Таких mia было полным-полно во всех бистро. Это были пижоны, ловкачи. Расистские хамы. Целыми днями они просиживали за стойкой, потягивая анисовый ликер «рикар». Дополнительно им случалось немножко работать.
Тот, что был передо мной, наверное, ездит на «рено-12» - машине, утыканной радиомаяками, с надписью «Dede & Valerie» на радиаторе, с висящими на смотровом стекле мягкими игрушками, с обтянутым обивочной тканью рулем. Он перевернул страницу. Его взгляд упал на промежность пышной блондинки. Потом он соблаговолил поднять на меня глаза.
- Вы по какому делу?
Я показал ему мое удостоверение. Он едва на него взглянул, как будто уже не раз его видел.
- Вы дочитываете?
Он слегка приспустил с носа очки, равнодушно посмотрел на меня. Казалось, что необходимость говорить его утомляет. Я ему объяснил, что хочу узнать, кто в субботу вечером вел «рено-21» под номером 675JLT13. Речь идет о проезде на красный свет. На авеню дез'Эгалад.
- Теперь вы приходите ради этого?
- Мы приходим ради всего. Иначе люди пишут министру. Подана жалоба в суд.
- Жалоба в суд? Из-за проезда на красный свет?
Для него это был гром с ясного неба! В каком же мире мы живем!
- Полным-полно сумасшедших пешеходов, — сказал я.
На этот раз он снял очки и внимательно посмотрел на меня. На тот случай, если он схлопочет от меня по роже.

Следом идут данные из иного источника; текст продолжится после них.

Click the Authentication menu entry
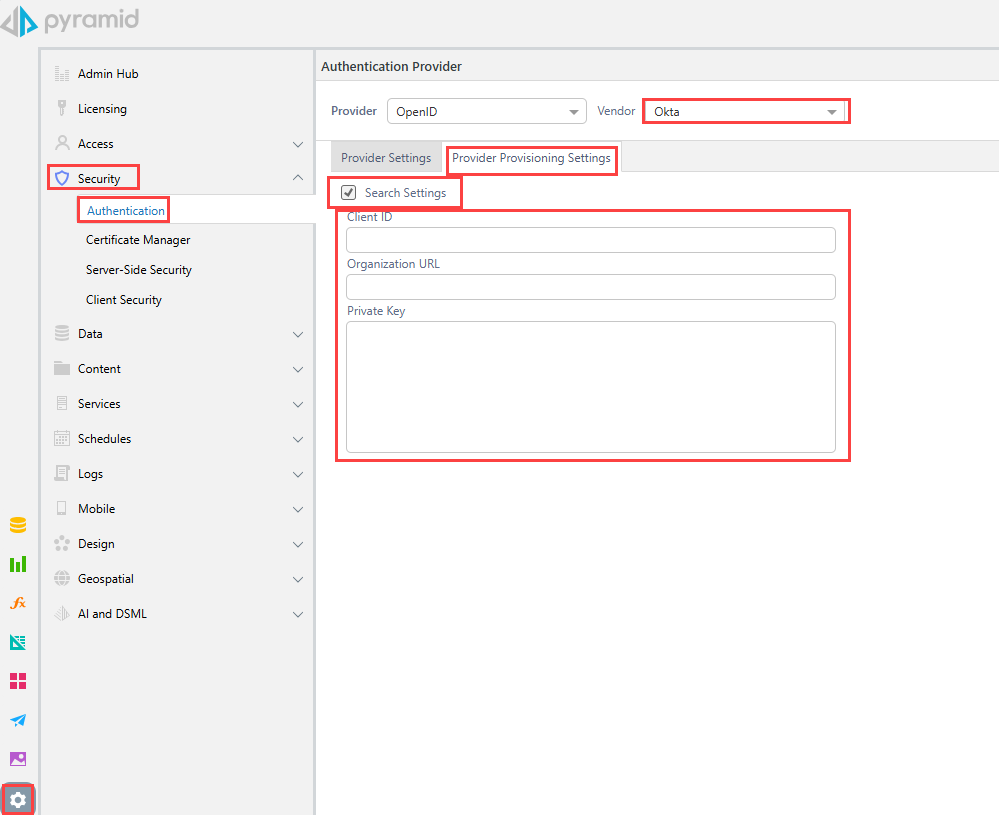 pos(123,210)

- Ну да, а мы расплачивайся, черт возьми! Лучше бы вы теряли меньше времени на эти глупости. Потому что нам необходима безопасность.

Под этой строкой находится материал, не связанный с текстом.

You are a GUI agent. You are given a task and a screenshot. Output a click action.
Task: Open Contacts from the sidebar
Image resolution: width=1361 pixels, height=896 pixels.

- На пешеходных переходах тоже. (Он начинал меня раздражать.) Фамилия, имя, адрес и телефон шофера!
- Если он должен явиться в комиссариат, я ему передам.
- Я сам его вызову повесткой.
— Вы из какого комиссариата?
— Центральное бюро.
- Я могу еще раз взглянуть на ваше удостоверение?
Он взял его, записал на клочке бумаги мою фамилию. Я понял, что пересек последнюю черту. Но было слишком поздно. Он, почти с отвращением, вернул мне удостоверение.
- Монтале. Итальянец, да? (Я кивнул в знак согласия. Казалось, он погрузился в глубокое раздумье, потом снова посмотрел на меня.) Всегда можно договориться, о красном-то сигнале. Мы вам оказываем немало таких услуг, разве нет?